I wish with all my heart that I just had a humble home, with a bit of land for our animals. My youngests daughter who just turned 22 was “stuck” here on this little island until she was 20 years old – no vehicle, never out on a date, no way to get to a job. When she was 20 we found a way to get her a cheap car. She now stays in the basement at a friend’s home and has her horse and our dog with her. She will need to leave there in a couple months, but can find nowhere to rent where she can take the animals. And cannot afford rent alone in this area.
I wish you could know how difficult it is to lose everything and attempt to begin all over again at this age. To have fallen into the abyss and begin to claw your way out, only to slide back down again. And again. I fall through the cracks – I get no government aid, no medical care, no food stamps, nothing. My social security is just under $800 a month.

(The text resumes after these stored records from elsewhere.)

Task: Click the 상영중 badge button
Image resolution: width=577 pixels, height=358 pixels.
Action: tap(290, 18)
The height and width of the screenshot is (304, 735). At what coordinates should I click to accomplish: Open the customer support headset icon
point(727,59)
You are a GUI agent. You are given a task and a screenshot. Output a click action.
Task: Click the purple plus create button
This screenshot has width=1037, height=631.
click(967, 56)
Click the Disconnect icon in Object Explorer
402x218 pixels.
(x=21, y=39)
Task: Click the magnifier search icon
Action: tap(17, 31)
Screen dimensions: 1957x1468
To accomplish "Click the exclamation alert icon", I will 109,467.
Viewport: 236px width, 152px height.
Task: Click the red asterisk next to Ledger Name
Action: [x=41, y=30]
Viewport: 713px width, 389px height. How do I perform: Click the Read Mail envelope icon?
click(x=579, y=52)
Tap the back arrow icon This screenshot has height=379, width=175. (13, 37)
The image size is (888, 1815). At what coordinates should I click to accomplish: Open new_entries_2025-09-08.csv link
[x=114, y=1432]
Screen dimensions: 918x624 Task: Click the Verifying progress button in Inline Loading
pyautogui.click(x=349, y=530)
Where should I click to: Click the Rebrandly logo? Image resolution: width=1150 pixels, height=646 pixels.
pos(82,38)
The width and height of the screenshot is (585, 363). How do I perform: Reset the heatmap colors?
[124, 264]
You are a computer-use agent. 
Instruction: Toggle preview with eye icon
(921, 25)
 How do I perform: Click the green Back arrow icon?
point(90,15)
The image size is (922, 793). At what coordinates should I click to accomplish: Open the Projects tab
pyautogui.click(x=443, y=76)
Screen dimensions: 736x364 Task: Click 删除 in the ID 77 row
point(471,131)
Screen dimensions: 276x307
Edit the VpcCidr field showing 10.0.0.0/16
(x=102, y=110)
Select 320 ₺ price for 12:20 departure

Each month I pray I will be able to save a bit more toward a home, and at the end of the month the total is up by $70 or $95. How long at that rate will it take to realize the goal of a little home? I cry.
I wish this could reach around the world, and the eyes and heart of someone, somewhere, with the means to help me. Not a hand out – a hand up. That somewhere there would be a kind soul able to lend me $22,000 to buy one of the homes that need some work. I could pay it all back at 4% interest, payments of $222 a month for 10 years. I wish….oh, how I wish. Homeless is hell on earth.